The Montessori classroom is indeed a child’s world. It is geared to the size, the pace and interests of boys and girls between the ages of three and six. It is designed to put the child at ease by giving him freedom in an environment prepared with attractive materials. These materials are arranged on low shelves within easy reach of even the youngest child.

The tables and chairs in the classroom are movable, permitting a flexible arrangement for several activities. There are small mats that the children can also work with on the floor where they are naturally comfortable.

The Montessori materials in the classroom can be divided into three main groups – Practical Life Activities, which are the beginning activities in the children’s house. The Sensorial Activities, which can be used by all children in the children’s house, ages three to six. The academic materials consist of Mathematics and Language Activities. These sets of activities await the child’s moment of interest in reading, writing, arithmetic and geography.

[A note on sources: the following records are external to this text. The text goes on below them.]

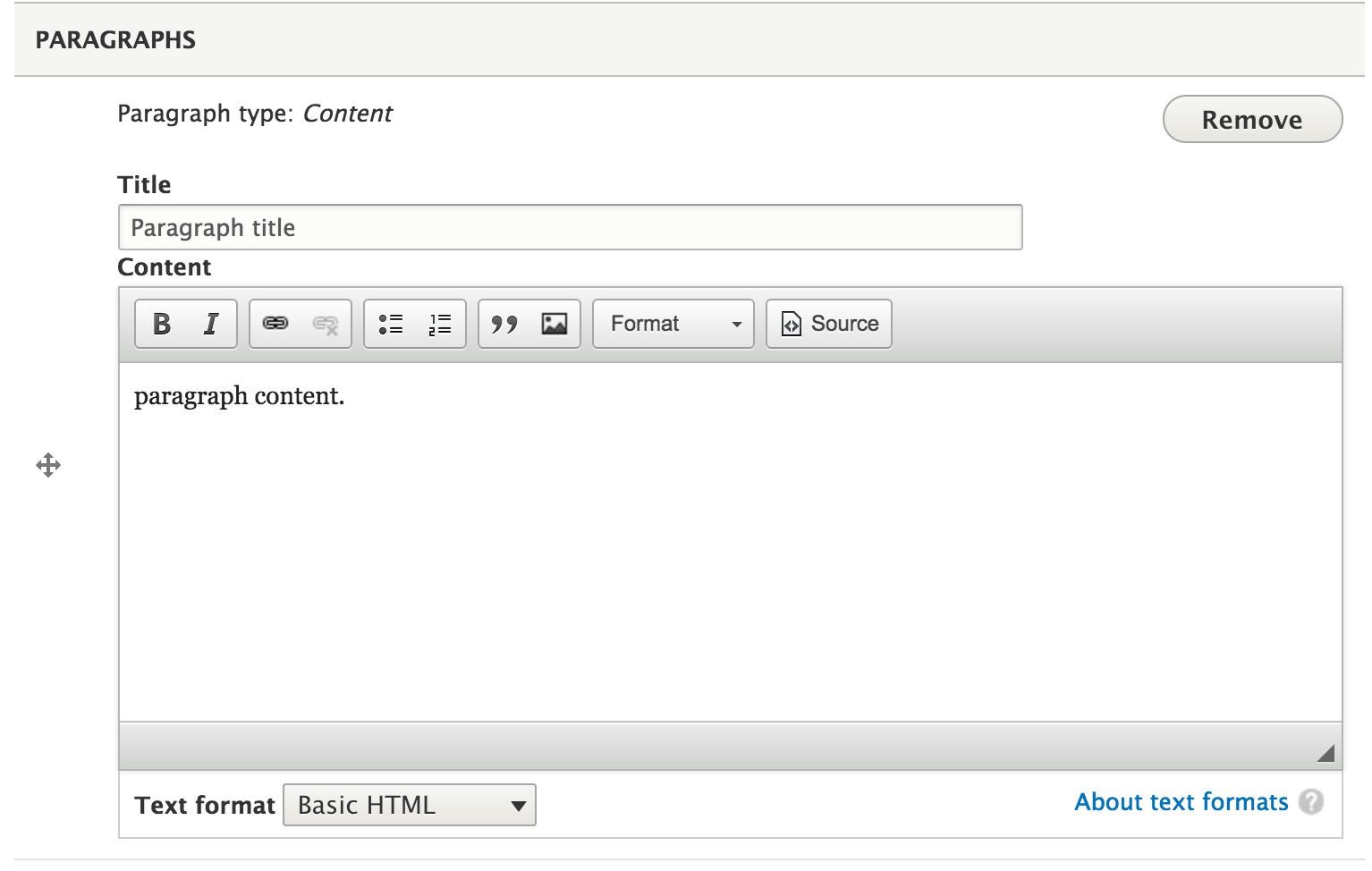The height and width of the screenshot is (871, 1372).
Task: Open the Insert Image dialog
Action: pos(555,324)
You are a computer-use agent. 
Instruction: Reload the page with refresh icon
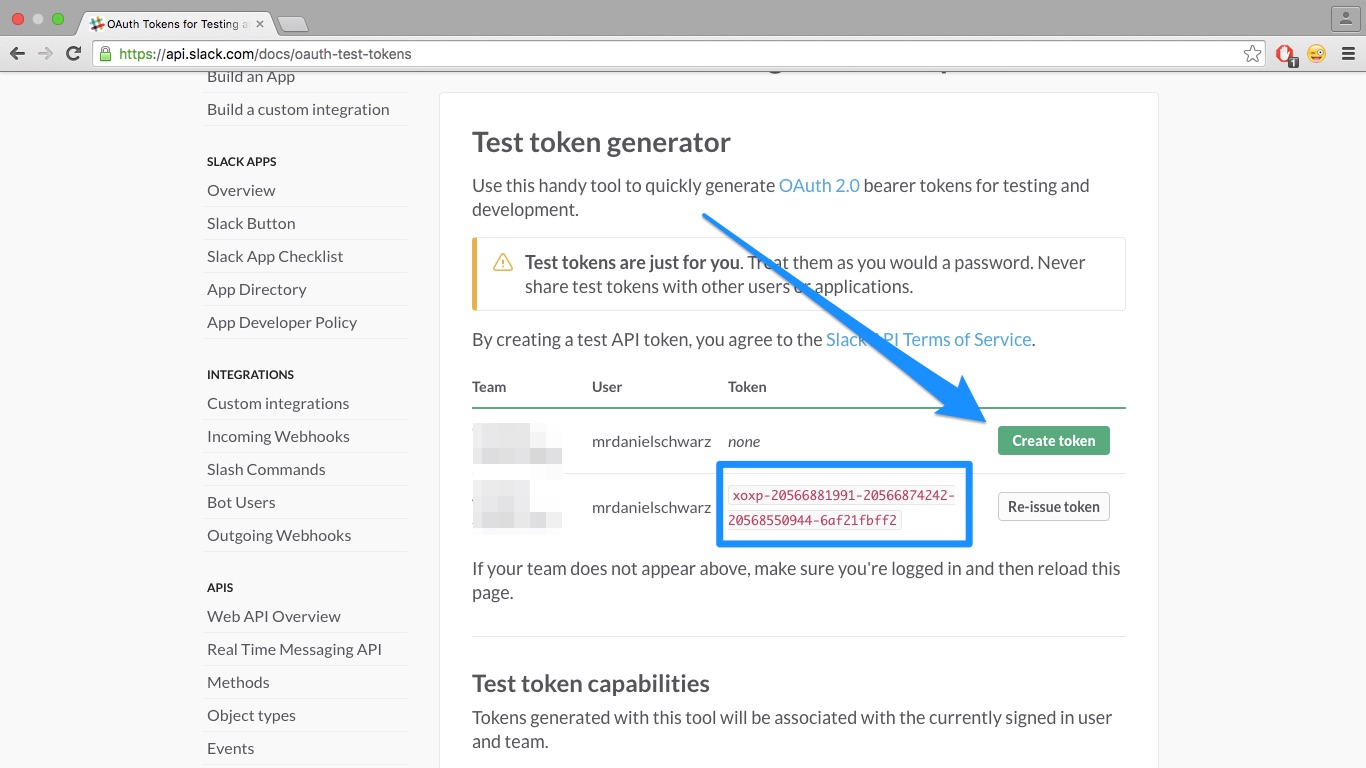73,54

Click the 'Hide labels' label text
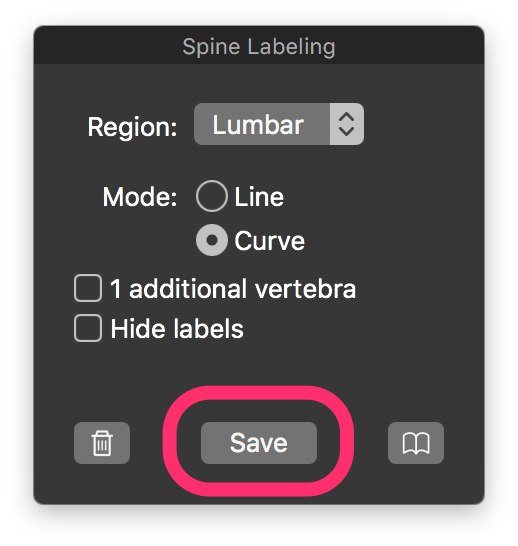[x=177, y=328]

The Role of Teacher in the Classroom

There is no front of the room, neither the back of the room and a teacher’s desk is a focal point of attention in a Montessori classroom. This is because the stimulation of learning comes from the whole environment – both indoor and outdoor. The teacher is usually referred to as the Directress by Dr. Montessori. The role of a Montessori directress differs completely from that of a traditional schoolteacher. First, a directress is a keen observer of the individual interests and needs of the child. She works daily with the observation notes she had taken of the individual child rather than from a prepared curriculum. She shows the child the correct use of each of the materials as individually chosen by the child or a particular she had intended to present the lesson to. She watches the progress of the use of materials by each child and keeps a record of his work with the activity.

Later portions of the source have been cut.